Helpful Thoughts About Coal

Coal is a dead man walking

                                      -Kevin Parker (Deutsche Bank Executive)

Well, I don’t know about that, Kevin. On a billboard greeting travellers at the airport in Ranchi (India), the capital of the Indian state of Jharkhand, ‘Welcome to the Land of Coal’ is present in block letters, and in case you are seriously curious you will not have any difficulty finding someone influential in that country to proclaim that coal is the way to go, and such will be the case for many years in the future. India needs more coal, and apparently will continue to need it in order to maintain the momentum of economic development. Moreover, in the International Energy Agency (IEA) World Energy Outlook for 2011, it was easy for my students to detect and comment on a pronounced failure of aggregate coal  output to match the accelerating demand.

In the film ‘The Formula’, Marlon Brando informs a Swiss colleague that, “Today it’s coal. In ten years it will be gold”. As owner of a large part of the hard coal deposits in the U.S., as well as a superior process for producing synthetic oil from coal, the Brando character may well have known what he was talking about. Of course his time frame was very likely wrong: it wouldn’t be ten years, but several decades before the billions of dollars started to roll in, although in terms of historical time it hardly makes a difference. Besides, in showing that they know something meaningful about the future importance and use of coal, the writers, directors, producers, and maybe even the actors involved with this film gave the impression that they were better informed about coal than many (and perhaps most) energy economists.

I’m sure that my opinion of Hollywood is similar to that often expressed by Mr Brando in his more articulate off-screen moments, but one thing the movie decision-makers must be given credit for is that they understand the way that some political and industrial celebrities take care of real business:  hypocrisy, public relations, bribes and taking advantage of the naiveté of drowsy voters. If you study game theory, an introductory course might emphasize players, payoffs, and strategy, but more comprehensive game theory literature pays particular attention to information, and in particular incomplete information, which is a condition in which some players can have access to very important information which is not in the public domain. As David Lloyd-George, prime minister of England during the First World War, said of the general public at one particularly traumatic point during that struggle: “Of course they don’t know – how could they know.” What he didn’t say was that this arrangement suited him perfectly.

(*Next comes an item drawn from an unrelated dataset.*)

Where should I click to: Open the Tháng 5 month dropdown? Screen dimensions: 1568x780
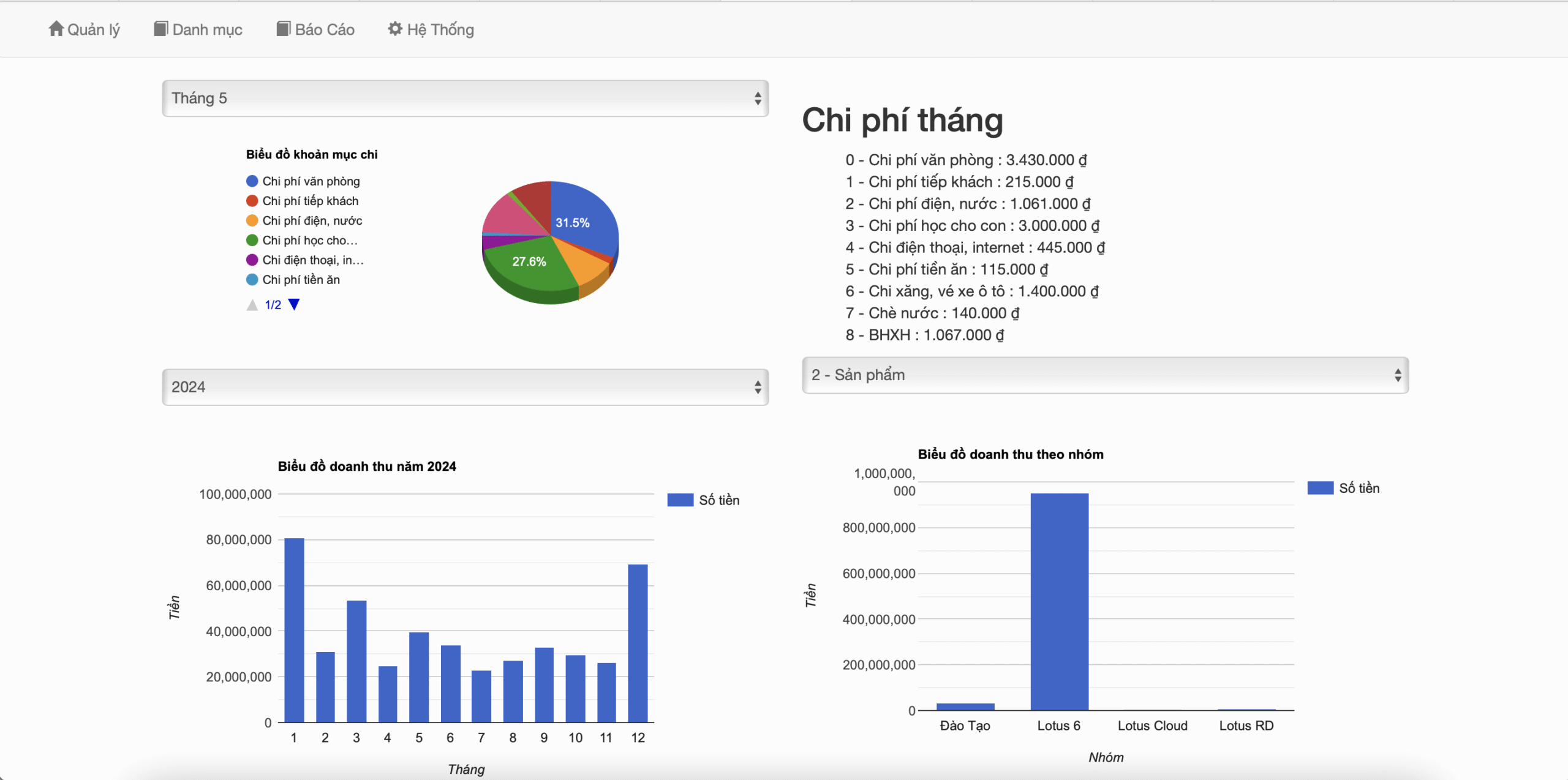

As I often mention when the subject is coal,  the largest Swedish utility, Vattenfall, is/was building a pilot coal-burning installation in Germany in which CO2 emissions into the atmosphere are supposedly close to zero. This facility of 30 megawatts – as compared to a thousand megawatts for most new nuclear (and probably some coal) installations – may not be ready to be evaluated for perhaps ten years. If the news is good, a 250 megawatt demonstration plant will ostensibly be constructed. In other words, the (unspoken) intention was that the financing of these new, quantitatively inconsequential  installations, will not interfere with the bonus program initiated some years ago by Vattenfall, and just as important, will not interfere with the flow of cash to the owners of Vattenfall. Among these owners we find the Swedish Government, who need this money to pay their dues to perhaps the most grandiose parasitical organization in the industrial world, which is the European Union (EU).  Exactly what contribution these efforts will have to the reduction of ‘greenhouse gases’ remains to be seen – although, in all fairness, it may turn out to have a great deal if admirers and taxpayers are prepared to wait a few decades – or even to mid-century –  to judge the results.

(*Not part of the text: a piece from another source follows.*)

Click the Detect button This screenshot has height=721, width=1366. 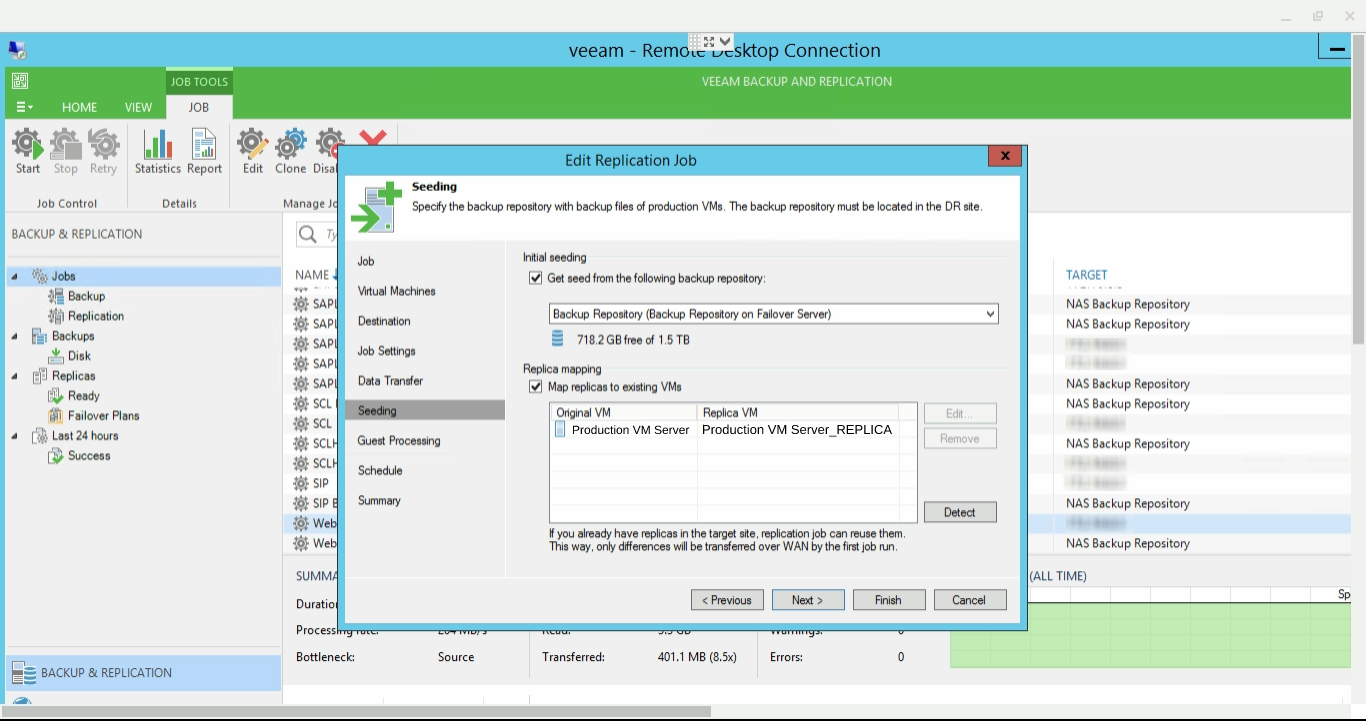coord(959,511)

Now  for the statement by Mr Parker at the top of this note. It so happens that in the U.S. in the two years 2009-2010, construction was not commenced on a single coal fired power plant, and  coal use (= 498 million tons oil equivalent in 2009) showed an 8% decline since 2000. But in India (and also China) the dead man was (and is) in wonderful health, as indicated in the opening paragraphs of this contribution. 

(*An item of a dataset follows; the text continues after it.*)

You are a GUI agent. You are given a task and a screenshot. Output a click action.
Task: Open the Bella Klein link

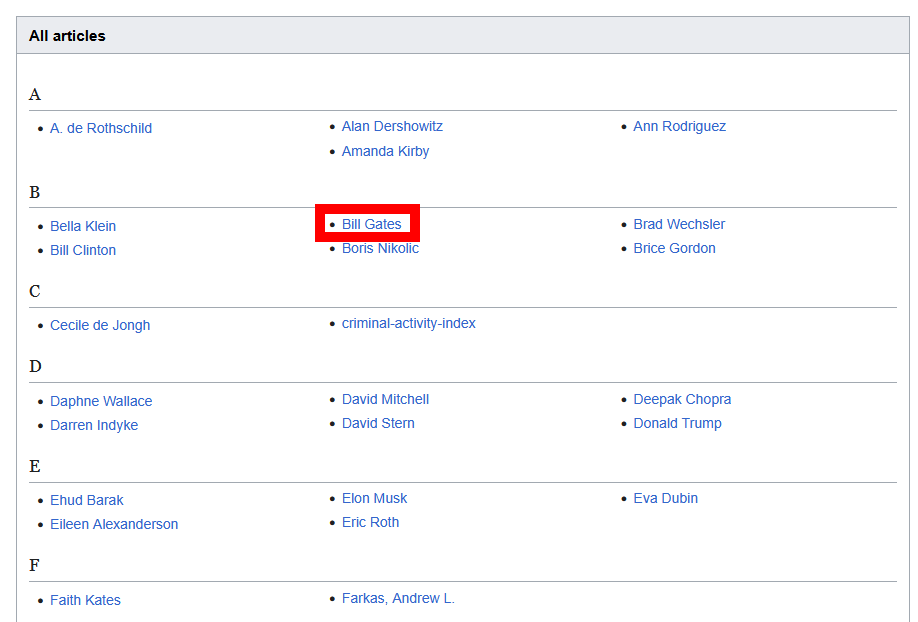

Please make an effort to believe that it is also in good health in Denmark, the Promised Land of Wind Energy, although e.g. many office holders, bureaucrats, busybodies  and amateur energy economists believe that coal’s day is over, and it is time to move on to something else. As they are almost certain to find out, the truth is that there is no something else where this issue is concerned: globally, the demand for energy continues to increase, and there is too much energy in coal for the remainder of that resource to be cast aside like clothes or shoes that have gone out of fashion.

A former Swedish prime minister called nuclear energy “obsolete”, and the present U.S. president apparently has similar thoughts about coal, but the objective macroeconomic situation in the world economy is going to change many minds in the U.S. and elsewhere, and perhaps sooner rather than later. Without adequate energy, the competitive strength of the U.S. economy could be drastically weakened, and since this is well known to many (but not all) decision makers and their advisers, coal will remain a major producer of electric power in the U.S. and elsewhere for the foreseeable future.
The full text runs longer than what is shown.